(Pointing records for text and elements)
---+---
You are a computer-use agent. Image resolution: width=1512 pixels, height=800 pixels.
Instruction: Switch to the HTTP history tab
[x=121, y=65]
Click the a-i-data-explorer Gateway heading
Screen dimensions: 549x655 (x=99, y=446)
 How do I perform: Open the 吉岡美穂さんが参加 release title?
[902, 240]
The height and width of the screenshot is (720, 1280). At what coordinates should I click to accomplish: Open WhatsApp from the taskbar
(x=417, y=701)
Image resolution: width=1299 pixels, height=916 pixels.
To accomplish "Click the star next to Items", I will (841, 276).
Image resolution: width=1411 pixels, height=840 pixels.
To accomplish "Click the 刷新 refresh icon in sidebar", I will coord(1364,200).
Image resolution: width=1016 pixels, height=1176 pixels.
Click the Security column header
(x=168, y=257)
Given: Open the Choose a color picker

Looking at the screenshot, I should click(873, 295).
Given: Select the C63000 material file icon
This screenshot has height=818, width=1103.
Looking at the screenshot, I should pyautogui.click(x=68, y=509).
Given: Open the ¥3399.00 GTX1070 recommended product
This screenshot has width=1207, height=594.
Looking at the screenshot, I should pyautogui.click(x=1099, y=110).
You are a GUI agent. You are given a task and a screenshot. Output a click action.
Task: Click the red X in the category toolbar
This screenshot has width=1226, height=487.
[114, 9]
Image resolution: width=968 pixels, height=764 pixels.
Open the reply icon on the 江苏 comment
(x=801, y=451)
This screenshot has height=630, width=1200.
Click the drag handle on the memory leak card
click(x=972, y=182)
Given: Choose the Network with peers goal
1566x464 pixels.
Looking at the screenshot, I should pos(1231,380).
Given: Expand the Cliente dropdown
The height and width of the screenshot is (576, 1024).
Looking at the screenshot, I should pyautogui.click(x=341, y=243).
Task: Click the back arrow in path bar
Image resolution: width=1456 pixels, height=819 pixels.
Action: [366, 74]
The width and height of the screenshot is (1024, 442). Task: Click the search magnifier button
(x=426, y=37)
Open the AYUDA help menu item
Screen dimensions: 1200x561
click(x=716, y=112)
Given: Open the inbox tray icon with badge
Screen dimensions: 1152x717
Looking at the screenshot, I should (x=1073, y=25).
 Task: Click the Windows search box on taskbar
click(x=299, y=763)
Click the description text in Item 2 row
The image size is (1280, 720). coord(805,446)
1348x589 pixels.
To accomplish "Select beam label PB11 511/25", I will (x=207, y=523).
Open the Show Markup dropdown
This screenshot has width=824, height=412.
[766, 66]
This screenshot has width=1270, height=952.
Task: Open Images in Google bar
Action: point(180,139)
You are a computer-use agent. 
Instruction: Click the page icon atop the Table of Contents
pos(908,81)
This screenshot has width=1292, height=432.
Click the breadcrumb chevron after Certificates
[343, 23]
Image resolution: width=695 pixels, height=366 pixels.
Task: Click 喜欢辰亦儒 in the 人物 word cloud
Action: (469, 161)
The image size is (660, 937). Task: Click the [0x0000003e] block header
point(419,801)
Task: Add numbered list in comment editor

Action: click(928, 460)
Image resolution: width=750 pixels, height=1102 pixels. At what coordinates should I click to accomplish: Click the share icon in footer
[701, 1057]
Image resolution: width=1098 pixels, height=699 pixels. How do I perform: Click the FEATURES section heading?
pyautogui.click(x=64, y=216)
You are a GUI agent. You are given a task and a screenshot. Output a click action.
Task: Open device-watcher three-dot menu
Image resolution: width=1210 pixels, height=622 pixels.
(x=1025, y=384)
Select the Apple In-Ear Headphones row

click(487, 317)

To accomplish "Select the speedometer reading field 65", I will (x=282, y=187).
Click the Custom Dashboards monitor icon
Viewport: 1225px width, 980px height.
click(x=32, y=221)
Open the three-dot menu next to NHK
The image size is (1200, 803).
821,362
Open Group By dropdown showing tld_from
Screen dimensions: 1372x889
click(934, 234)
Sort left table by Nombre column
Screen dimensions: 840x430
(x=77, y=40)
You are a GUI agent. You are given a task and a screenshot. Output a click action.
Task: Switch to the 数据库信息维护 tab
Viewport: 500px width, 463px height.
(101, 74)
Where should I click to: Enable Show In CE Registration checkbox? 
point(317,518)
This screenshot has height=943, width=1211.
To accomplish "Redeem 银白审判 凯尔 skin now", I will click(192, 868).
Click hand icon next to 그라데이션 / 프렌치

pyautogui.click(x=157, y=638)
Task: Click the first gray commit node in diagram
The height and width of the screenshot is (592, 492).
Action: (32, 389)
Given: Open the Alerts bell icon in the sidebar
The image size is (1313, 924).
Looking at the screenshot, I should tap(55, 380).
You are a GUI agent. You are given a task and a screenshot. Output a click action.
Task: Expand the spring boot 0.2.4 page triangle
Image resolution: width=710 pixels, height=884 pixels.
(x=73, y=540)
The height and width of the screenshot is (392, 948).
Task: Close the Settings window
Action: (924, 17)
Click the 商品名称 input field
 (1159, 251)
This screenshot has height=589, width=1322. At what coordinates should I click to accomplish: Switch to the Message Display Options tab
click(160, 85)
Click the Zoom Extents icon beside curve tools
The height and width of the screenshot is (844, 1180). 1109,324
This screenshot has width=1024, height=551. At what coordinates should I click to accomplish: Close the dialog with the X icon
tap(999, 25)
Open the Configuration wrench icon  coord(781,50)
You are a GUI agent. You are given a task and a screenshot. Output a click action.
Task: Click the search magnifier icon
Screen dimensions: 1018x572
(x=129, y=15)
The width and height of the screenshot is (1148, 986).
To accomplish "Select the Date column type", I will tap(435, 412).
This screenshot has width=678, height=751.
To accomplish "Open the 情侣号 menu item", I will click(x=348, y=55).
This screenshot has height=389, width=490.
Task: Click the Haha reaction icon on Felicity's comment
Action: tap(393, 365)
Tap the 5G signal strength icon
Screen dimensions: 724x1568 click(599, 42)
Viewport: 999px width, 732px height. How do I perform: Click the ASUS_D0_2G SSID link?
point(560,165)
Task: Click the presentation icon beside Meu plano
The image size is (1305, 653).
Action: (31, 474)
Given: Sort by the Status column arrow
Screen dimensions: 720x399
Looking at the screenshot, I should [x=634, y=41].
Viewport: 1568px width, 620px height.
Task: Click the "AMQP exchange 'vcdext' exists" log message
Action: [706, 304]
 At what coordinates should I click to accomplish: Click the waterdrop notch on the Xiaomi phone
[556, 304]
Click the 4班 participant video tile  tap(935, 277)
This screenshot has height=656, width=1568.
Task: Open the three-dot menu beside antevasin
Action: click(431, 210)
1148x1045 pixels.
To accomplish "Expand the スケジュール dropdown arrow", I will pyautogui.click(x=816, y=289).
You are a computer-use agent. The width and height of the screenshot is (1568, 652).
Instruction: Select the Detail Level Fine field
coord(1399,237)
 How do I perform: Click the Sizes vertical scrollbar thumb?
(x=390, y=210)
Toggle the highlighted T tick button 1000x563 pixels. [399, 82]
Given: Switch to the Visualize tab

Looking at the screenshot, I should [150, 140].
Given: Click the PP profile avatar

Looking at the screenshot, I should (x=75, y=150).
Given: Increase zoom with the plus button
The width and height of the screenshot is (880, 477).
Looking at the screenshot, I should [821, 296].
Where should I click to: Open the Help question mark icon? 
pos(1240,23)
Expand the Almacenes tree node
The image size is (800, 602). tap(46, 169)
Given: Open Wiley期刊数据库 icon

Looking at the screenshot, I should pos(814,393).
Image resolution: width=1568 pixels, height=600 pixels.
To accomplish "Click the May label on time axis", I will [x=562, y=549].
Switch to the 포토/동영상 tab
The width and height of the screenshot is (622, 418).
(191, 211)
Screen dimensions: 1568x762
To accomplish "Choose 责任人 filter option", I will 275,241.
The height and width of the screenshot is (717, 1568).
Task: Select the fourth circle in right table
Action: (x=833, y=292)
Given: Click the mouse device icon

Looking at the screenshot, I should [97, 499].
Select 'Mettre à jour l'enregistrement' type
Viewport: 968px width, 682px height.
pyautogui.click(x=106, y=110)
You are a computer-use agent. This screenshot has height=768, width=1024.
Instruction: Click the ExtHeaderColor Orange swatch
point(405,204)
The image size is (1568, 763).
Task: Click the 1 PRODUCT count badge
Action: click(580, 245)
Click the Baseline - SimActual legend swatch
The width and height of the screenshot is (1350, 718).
---+---
WRITTEN TASK
Rewrite the lines from the one containing "Given: Select the C63000 material file icon" through the one containing "should pyautogui.click(x=1099, y=110).", switching "recommended product" to "featured product" and leaving everything else unchanged.

FULL ANSWER
Given: Select the C63000 material file icon
This screenshot has height=818, width=1103.
Looking at the screenshot, I should pyautogui.click(x=68, y=509).
Given: Open the ¥3399.00 GTX1070 featured product
This screenshot has width=1207, height=594.
Looking at the screenshot, I should pyautogui.click(x=1099, y=110).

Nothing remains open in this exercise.